Another contribution of blacks to the attitude of people in this continent is to fight for land. The Africans, when they arrived here, were very conscious that they would not return to Africa and for that reason they were trying to fight for land in this continent.

Jahannes: I understand that intellectuals in Colombia acknowledge your contributions to social thought but claim that you divide the society along racial lines. Are they afraid of you and why?
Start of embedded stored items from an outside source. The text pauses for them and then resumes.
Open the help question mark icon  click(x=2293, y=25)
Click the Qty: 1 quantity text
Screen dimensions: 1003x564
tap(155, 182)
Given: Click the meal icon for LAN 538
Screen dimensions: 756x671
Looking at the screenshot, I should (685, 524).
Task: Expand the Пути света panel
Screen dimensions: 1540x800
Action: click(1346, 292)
Zapata: In reality, here in Colombia, we have had only a few black intellectuals in the past or in the present that have been fighting for the dignity for black people. In the past century, we had Candalabrio Wyes, a poet who wrote a book of poems in which he expressed the feeling for liberty of the blacks in the past century. Also in the last century, we had another good speaker whose name was Luis Ab Lodela. He was a very important black man in the past century. He was a speaker, and a member of the Congress. In the middle of this century, we had Luis Galgoa, he was a political leader and he was a member of Congress for more than 25 years.
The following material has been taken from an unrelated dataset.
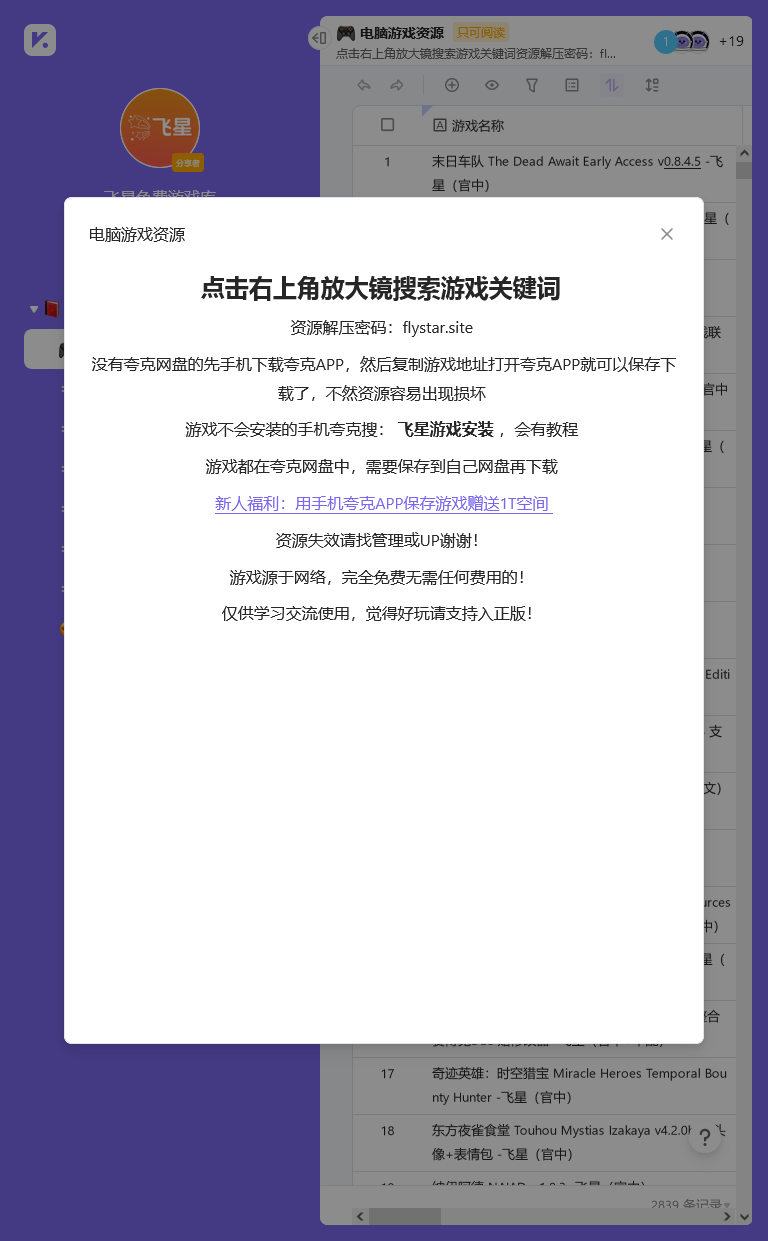Collapse the left sidebar panel

(x=318, y=38)
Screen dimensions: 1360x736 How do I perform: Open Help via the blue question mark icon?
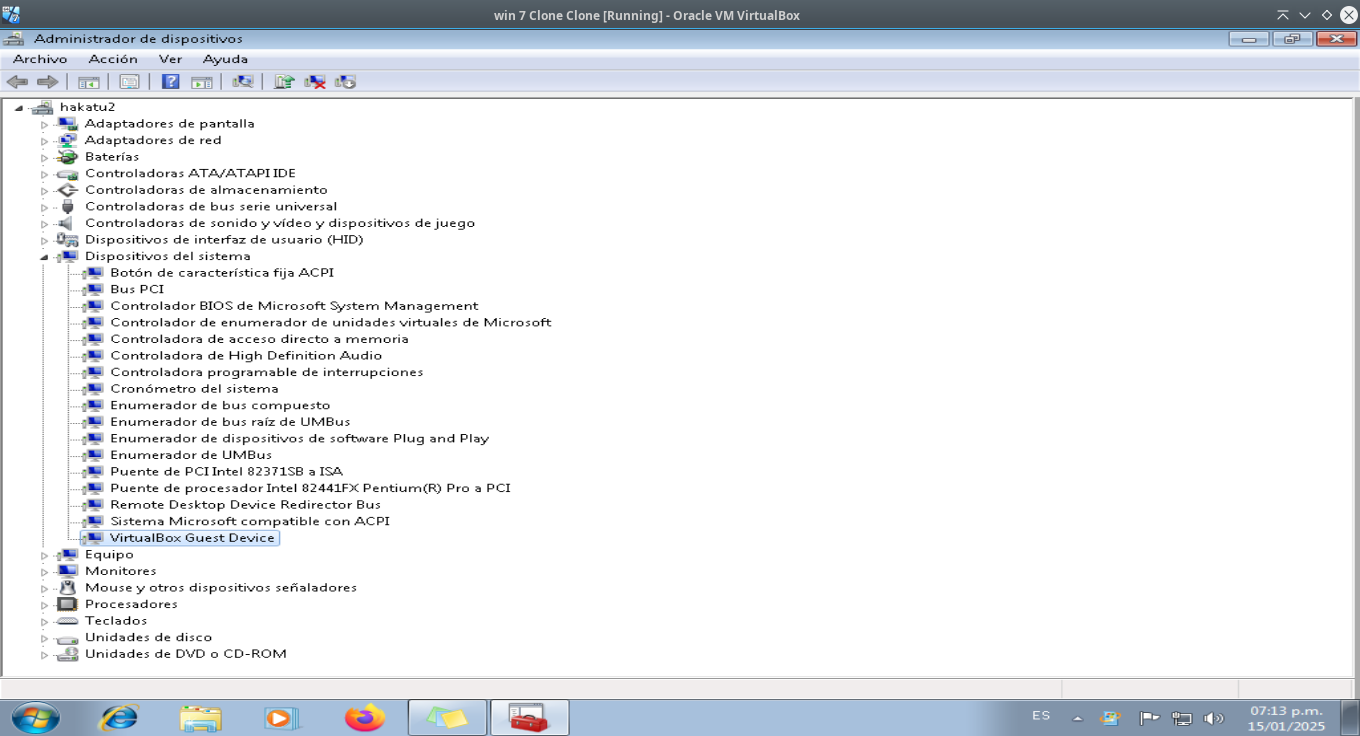[171, 82]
In literature, my mentor, Gorge Ata, my teacher; he is a very important poet in Latin American. He wrote a book entitled Dark Is the Night. Another leader, who died ten years ago, was N. Dias. Dias came from the Pacific Coast and was a member of Congress and Parliament. From 1914 onward, Dias began to develop black consciousness in this country. My sister, Delia, who is an internationally known dancer, my brother, Juan, who is a physician and writer, and I have continued this tradition. Promoting black consciousness is not something that we have developed at this time; we received from the past these various examples for the fight for our rights here in Colombia. When people say we are trying to divide society, they have forgotten or they do not want to remember that for more than three and one half centuries, our society was divide along racial lines by the colonizer; they put on one side the black, the other the side the Indian, the other side the white people. What we try to show is why now in Colombia, in our society, there exists very strong prejudice, a very strong heritage of that colonialism that divided our races, our people. I do not believe they are afraid of what we are doing, but try to maintain the idea that in the country of Colombia we do not have racial discrimination because that way they have power over the different races.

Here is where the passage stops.